DIRECTION -
Repeat the entries below word for word, starting at the line that contains "Task: Sort by the Application Name header" and ending at the line that contains "pos(283,681)", with both of those lines included.

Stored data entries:
┏━━

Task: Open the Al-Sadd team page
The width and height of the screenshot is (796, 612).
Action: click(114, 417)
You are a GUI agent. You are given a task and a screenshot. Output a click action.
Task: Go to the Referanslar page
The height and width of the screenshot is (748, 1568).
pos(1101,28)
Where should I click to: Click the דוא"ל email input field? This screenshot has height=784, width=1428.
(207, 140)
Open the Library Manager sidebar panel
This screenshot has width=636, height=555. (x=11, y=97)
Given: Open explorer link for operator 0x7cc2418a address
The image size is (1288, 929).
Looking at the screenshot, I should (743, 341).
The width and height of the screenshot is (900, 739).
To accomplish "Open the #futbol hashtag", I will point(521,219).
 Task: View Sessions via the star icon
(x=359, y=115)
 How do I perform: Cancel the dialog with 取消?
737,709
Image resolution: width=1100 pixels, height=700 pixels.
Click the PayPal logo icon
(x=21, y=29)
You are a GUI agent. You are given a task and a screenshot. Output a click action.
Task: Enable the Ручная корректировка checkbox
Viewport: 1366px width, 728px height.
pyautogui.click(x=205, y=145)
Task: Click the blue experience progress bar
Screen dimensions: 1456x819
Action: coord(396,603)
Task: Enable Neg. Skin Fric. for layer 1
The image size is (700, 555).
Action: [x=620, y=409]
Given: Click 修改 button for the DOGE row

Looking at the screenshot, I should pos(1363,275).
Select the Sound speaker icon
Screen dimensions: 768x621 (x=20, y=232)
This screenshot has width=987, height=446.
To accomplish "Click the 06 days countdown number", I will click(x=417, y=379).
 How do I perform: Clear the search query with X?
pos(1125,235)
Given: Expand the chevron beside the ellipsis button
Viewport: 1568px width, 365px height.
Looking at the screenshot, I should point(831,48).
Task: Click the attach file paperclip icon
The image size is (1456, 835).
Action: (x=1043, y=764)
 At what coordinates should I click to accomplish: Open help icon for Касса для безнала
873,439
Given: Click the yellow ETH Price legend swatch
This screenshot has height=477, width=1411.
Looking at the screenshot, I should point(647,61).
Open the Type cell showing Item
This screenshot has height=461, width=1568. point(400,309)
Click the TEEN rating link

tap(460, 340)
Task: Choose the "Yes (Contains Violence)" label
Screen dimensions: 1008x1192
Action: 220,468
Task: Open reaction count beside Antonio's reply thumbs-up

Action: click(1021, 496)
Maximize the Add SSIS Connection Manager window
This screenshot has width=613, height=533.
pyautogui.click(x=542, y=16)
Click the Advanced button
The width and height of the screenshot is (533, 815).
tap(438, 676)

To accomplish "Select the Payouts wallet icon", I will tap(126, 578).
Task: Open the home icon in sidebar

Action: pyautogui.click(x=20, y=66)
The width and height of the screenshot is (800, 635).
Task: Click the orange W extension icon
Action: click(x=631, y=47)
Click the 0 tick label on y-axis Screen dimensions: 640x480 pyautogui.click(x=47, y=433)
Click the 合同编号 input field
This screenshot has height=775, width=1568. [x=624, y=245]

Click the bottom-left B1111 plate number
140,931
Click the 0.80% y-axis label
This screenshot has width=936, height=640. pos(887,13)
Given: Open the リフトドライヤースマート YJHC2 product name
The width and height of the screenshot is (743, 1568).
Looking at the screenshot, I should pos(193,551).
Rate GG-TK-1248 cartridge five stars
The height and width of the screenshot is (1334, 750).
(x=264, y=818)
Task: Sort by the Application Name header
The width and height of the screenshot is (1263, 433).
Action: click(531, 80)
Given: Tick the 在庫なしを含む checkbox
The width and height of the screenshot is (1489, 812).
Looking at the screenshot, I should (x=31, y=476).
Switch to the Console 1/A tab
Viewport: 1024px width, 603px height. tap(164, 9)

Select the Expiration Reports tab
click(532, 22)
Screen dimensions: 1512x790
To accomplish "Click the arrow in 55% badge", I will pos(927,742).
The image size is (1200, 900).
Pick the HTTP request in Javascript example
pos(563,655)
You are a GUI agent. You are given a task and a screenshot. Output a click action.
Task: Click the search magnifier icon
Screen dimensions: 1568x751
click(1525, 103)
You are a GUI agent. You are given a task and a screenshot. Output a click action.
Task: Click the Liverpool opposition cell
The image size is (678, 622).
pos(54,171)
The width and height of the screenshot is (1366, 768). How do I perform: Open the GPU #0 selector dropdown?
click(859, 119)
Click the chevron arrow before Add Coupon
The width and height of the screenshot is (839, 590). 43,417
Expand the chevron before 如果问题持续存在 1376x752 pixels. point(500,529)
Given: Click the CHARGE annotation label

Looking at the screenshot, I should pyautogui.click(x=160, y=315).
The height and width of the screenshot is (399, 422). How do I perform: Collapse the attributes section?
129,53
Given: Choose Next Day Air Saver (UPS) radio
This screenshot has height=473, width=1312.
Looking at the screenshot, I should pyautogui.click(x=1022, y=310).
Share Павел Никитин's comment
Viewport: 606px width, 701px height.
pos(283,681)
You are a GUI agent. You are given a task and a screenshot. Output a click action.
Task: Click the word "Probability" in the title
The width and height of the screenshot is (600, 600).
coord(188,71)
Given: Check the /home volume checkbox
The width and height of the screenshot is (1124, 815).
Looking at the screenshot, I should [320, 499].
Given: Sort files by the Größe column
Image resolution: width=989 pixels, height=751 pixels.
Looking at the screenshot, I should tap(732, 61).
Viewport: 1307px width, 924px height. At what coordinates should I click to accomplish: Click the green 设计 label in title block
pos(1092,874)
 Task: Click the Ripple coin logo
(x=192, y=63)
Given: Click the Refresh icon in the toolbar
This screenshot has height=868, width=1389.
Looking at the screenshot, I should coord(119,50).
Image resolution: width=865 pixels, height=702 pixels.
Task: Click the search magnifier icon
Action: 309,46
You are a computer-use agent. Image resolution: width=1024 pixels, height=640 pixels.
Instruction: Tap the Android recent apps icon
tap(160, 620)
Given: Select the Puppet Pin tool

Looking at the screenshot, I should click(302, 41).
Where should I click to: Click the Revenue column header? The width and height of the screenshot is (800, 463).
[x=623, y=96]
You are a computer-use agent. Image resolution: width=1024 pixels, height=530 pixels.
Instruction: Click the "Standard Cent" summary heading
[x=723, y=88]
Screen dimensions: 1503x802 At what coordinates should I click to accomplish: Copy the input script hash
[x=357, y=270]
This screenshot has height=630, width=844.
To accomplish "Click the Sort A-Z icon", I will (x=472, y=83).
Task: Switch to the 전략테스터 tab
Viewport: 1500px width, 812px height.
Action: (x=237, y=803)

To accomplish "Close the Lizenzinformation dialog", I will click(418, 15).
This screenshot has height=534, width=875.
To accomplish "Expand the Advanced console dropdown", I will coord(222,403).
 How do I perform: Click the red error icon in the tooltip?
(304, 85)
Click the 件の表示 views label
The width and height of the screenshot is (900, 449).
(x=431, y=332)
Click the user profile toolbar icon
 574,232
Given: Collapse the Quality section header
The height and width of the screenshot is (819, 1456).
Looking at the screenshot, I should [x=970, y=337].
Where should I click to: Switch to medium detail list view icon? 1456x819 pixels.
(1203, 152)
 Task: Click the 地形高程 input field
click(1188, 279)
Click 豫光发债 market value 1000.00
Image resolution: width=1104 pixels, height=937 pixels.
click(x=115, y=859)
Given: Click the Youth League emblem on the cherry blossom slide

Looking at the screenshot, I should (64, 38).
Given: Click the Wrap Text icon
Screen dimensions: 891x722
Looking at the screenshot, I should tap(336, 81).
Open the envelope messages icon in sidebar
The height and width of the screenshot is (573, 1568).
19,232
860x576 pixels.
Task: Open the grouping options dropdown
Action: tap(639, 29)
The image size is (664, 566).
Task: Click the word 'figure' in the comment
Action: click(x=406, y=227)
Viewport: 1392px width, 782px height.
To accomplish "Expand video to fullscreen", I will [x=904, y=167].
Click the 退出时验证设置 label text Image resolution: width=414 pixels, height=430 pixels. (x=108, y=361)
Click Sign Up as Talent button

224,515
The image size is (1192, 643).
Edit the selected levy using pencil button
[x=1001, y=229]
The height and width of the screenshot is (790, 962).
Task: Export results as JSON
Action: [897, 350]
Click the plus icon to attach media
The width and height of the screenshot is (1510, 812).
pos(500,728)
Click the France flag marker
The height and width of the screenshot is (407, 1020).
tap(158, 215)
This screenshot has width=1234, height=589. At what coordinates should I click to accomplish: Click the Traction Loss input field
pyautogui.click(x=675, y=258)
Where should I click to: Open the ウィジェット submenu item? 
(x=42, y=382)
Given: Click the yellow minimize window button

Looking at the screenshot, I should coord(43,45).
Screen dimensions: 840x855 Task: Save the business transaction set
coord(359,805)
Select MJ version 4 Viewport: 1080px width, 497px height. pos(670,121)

┗━━

FINISHED TASK -
Task: Sort by the Application Name header
The width and height of the screenshot is (1263, 433).
Action: click(531, 80)
Given: Tick the 在庫なしを含む checkbox
The width and height of the screenshot is (1489, 812).
Looking at the screenshot, I should (x=31, y=476).
Switch to the Console 1/A tab
Viewport: 1024px width, 603px height. tap(164, 9)

Select the Expiration Reports tab
click(532, 22)
Screen dimensions: 1512x790
To accomplish "Click the arrow in 55% badge", I will pos(927,742).
The image size is (1200, 900).
Pick the HTTP request in Javascript example
pos(563,655)
You are a GUI agent. You are given a task and a screenshot. Output a click action.
Task: Click the search magnifier icon
Screen dimensions: 1568x751
click(1525, 103)
You are a GUI agent. You are given a task and a screenshot. Output a click action.
Task: Click the Liverpool opposition cell
The image size is (678, 622).
pos(54,171)
The width and height of the screenshot is (1366, 768). How do I perform: Open the GPU #0 selector dropdown?
click(859, 119)
Click the chevron arrow before Add Coupon
The width and height of the screenshot is (839, 590). 43,417
Expand the chevron before 如果问题持续存在 1376x752 pixels. point(500,529)
Given: Click the CHARGE annotation label

Looking at the screenshot, I should pyautogui.click(x=160, y=315).
The height and width of the screenshot is (399, 422). How do I perform: Collapse the attributes section?
129,53
Given: Choose Next Day Air Saver (UPS) radio
This screenshot has height=473, width=1312.
Looking at the screenshot, I should pyautogui.click(x=1022, y=310).
Share Павел Никитин's comment
Viewport: 606px width, 701px height.
pos(283,681)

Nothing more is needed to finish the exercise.